Depende muito do contrato. Da duração, de quantas pessoas vou atender por dia, se é só almoço ou tem lanches de manhã e à tarde, para quem ficam as contas de água e luz. Mas vai variar de R$ 21 a R$ 35 o almoço, e R$ 12 a R$ 15 o lanche. É diferente de um restaurante como o do Sírio, por exemplo, que abro e não sei quantas pessoas vou atender. Nas escolas consigo ter uma previsibilidade dos custos fixos.
Quanto esse tipo de operação responde hoje no faturamento do grupo?
Está muito equilibrado entre os restaurantes, as escolas e os eventos, que agora estão voltando. (Este ano ela já fez um camarote na Sapucaí, a SP-Arte, e se prepara para atender no Rock in Rio Lisboa e RJ, e Cirque du Soleil). Mas ainda dá para crescer bastante nesses dois últimos braços. Hoje minha estrutura suporta atender até 10 escolas de forma bem ativa. Quero ser como um polvo.
A produção de todas essas operações é centralizada?
Ficamos um tempo no espaço do Tomie Ohtake, mas esse mês nos mudamos para dois imóveis no Pacaembu. Em um fica a toda estrutura para eventos (louças e uniformes) e no outro a cozinha quente, padaria, confeitaria, açougue e garde manger. De lá vamos começar a soltar também os pratos do Capim Santo para Casa, que é um outro projeto que está sendo estruturado para atender refeições em família e pequenos eventos de 10 a 20 pessoas que não justifiquem contratar toda a estrutura do buffet. Será uma linha de produtos tipo rotisserie, que mesclará pratos que já temos com outros específicos. A venda será totalmente online.
No fim do ano você ainda abriu a Casa Alma, em Trancoso, em parceria com marcas como Le Creuset, Florense, Brentwood, Viking. Era para ser um projeto temporário também?

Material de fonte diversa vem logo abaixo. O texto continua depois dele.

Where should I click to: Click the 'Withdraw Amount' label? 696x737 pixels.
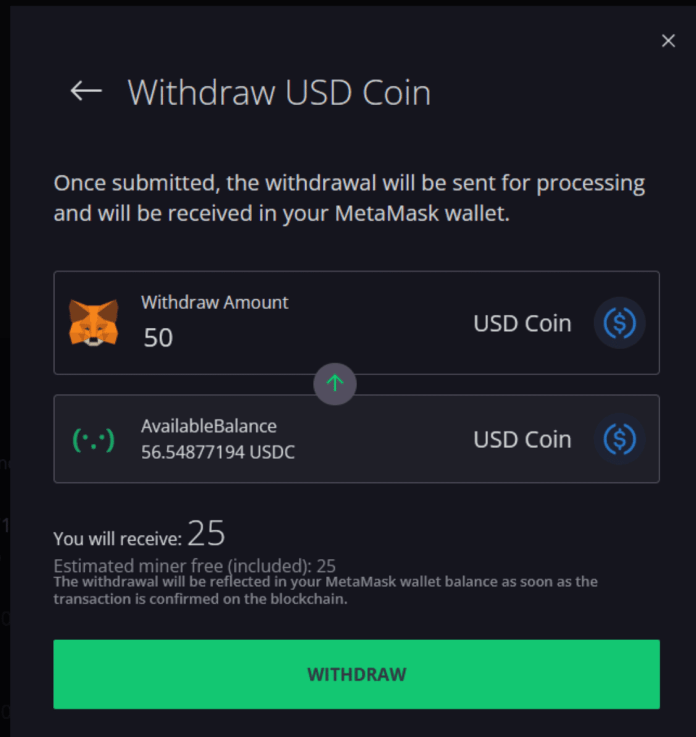click(214, 302)
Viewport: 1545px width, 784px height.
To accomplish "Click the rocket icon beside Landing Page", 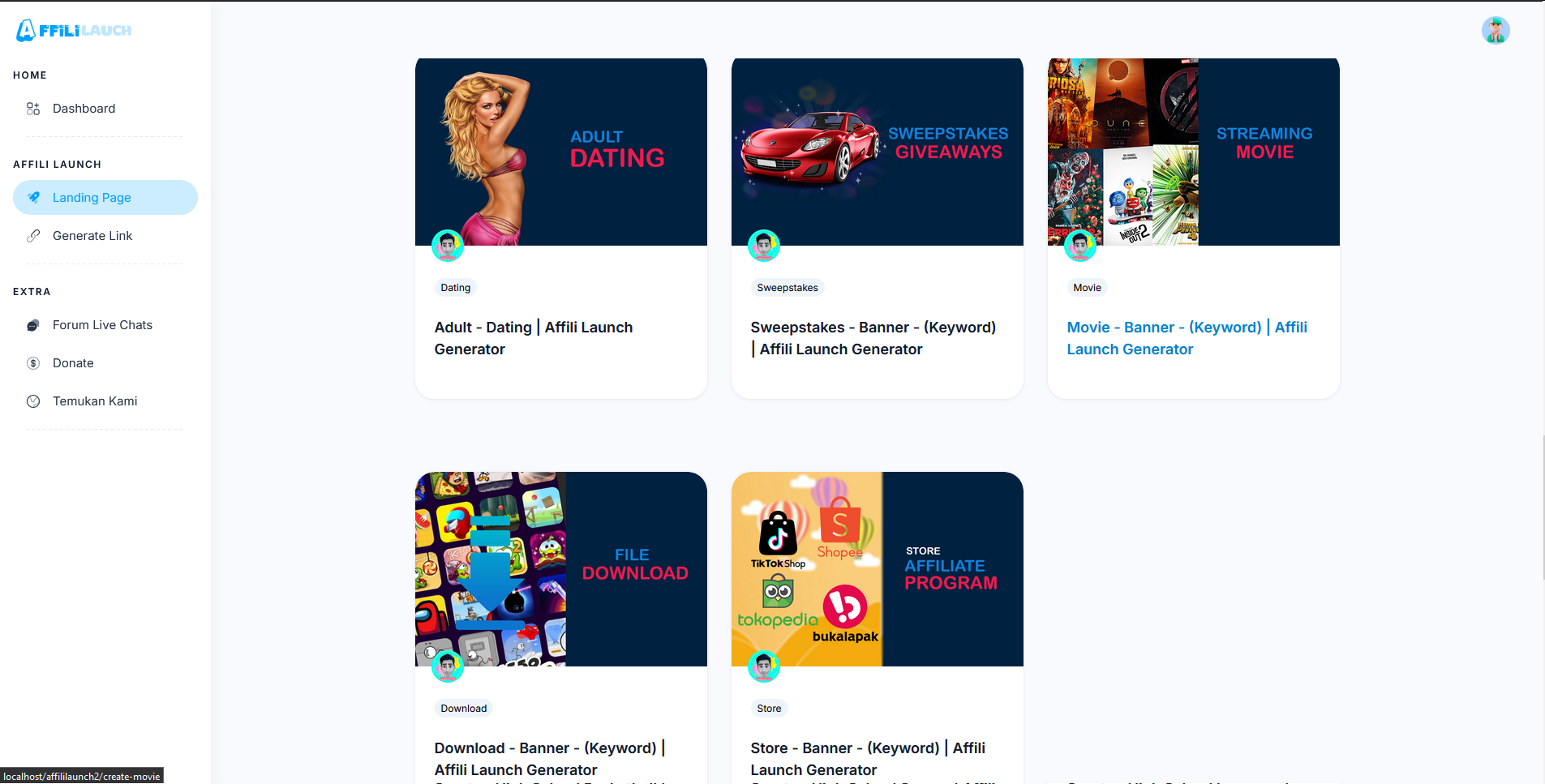I will click(33, 197).
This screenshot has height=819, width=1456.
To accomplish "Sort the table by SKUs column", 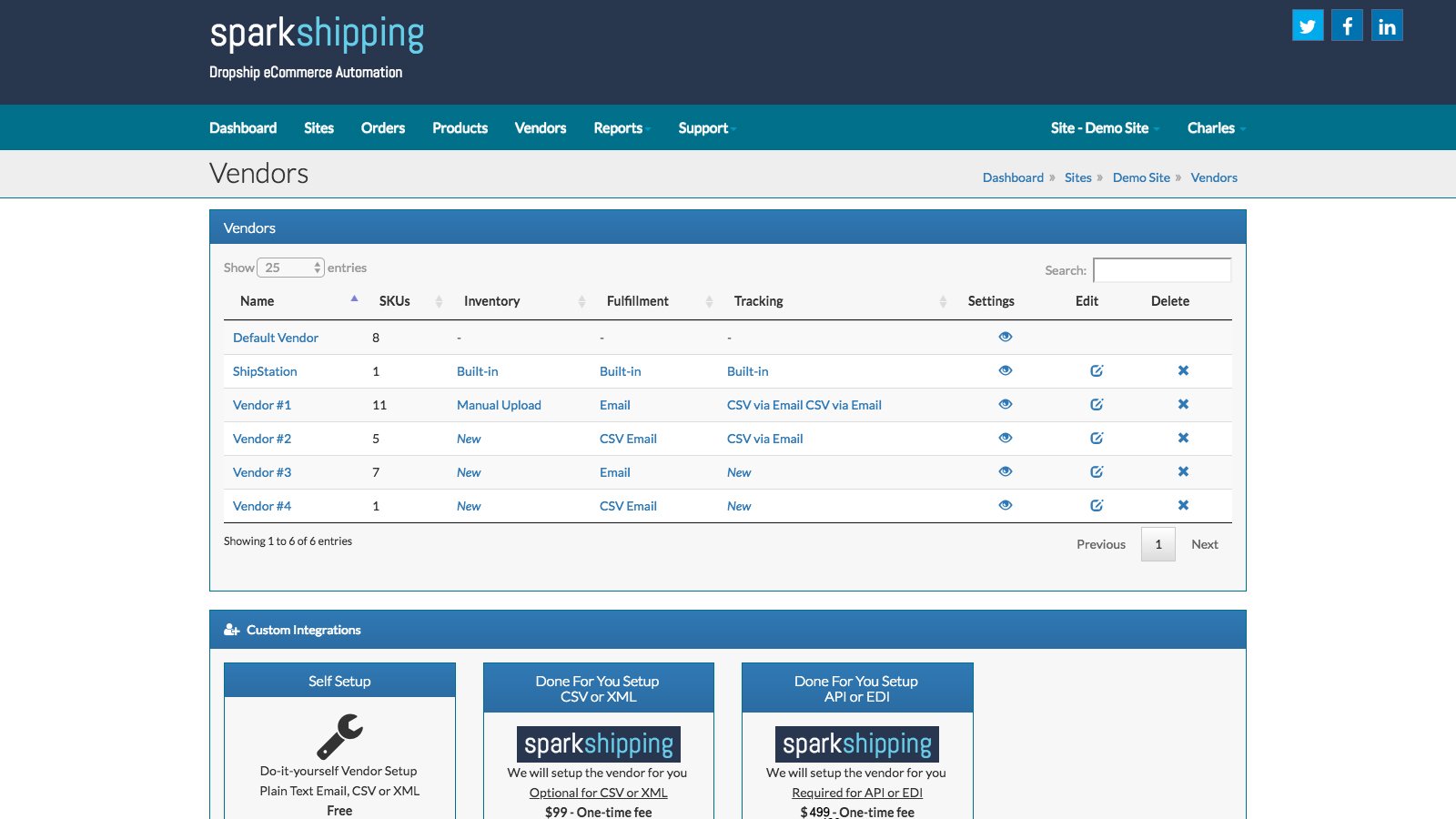I will 395,301.
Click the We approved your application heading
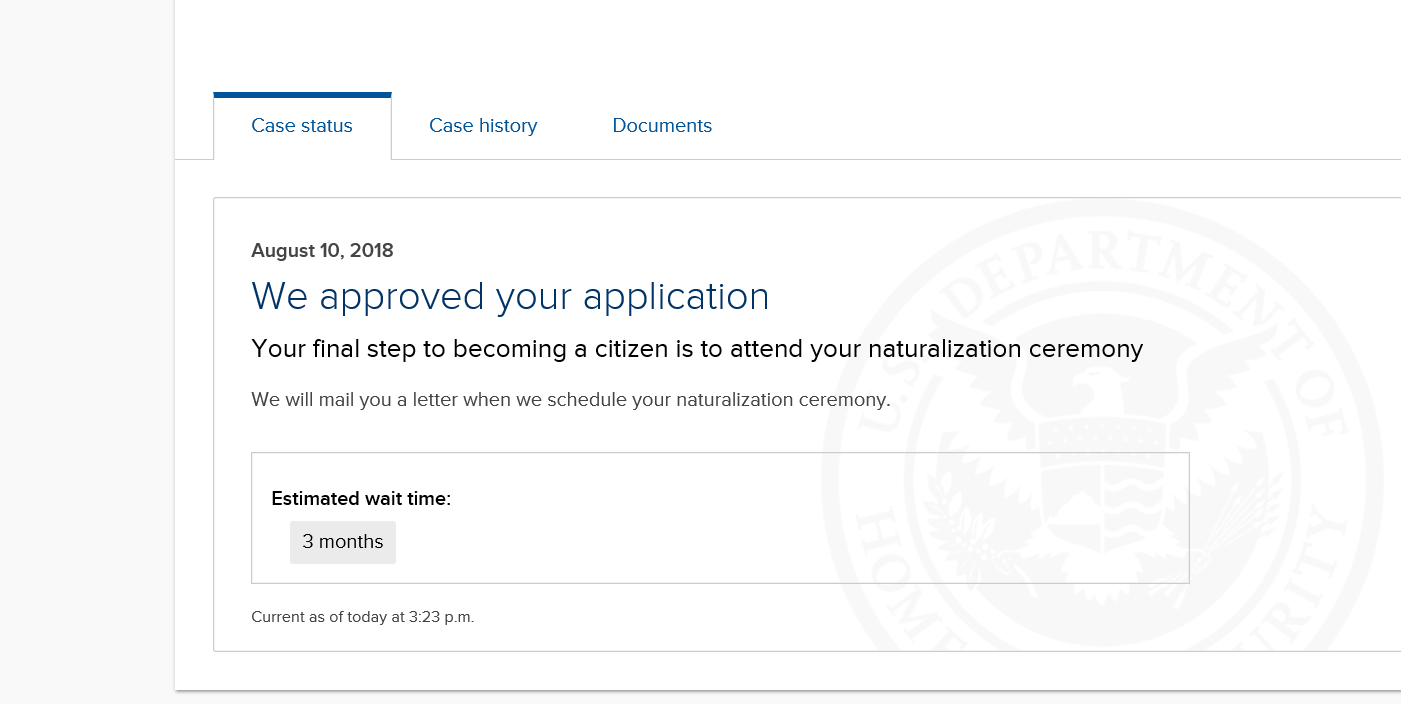This screenshot has width=1401, height=704. (510, 297)
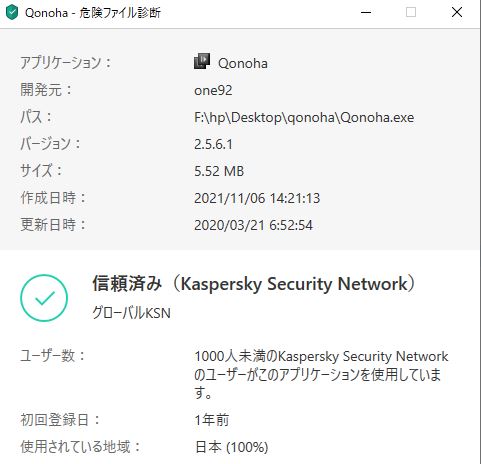Select the developer name one92
Image resolution: width=481 pixels, height=464 pixels.
click(213, 90)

Fiz essa casa durante a pandemia para poder acolher experiências gastronômicas. Não queria ter um restaurante aberto todos os dias lá. É uma cozinha gourmet para eventos, onde entro para testar ingredientes e receber amigos. Ela abre uma vez por mês, sempre às luas cheias, para jantares especiais com chefs amigos (Felipe Schaedle, Thomas Troisgros e Paulo Machado são alguns dos que já estiveram presentes) ou pode ser alugada para pré-weddings e aniversários por R$ 10 mil para até 12 pessoas ou R$ 25 mil para até 30, já incluso um chef residente, comida e bebida alcoólica.
A Alma Ninho faz parte dessa estrutura?
Ela ainda é um anexo, um projeto embrião que nasceu da vontade de fazer um carinho nas pessoas. Mas não é um projeto comercial ainda. Estamos recebendo amigos para testes, por enquanto e ainda não decidimos se vamos alugar os quartos como conjunto ou separadamente a partir do segundo semestre. Mas é um projeto que vai crescer para hospitalidade. A gente (ela e marido) comprou um terreno na beira do rio, na mata, para construir mais bangalôs e ninhos no próximo ano.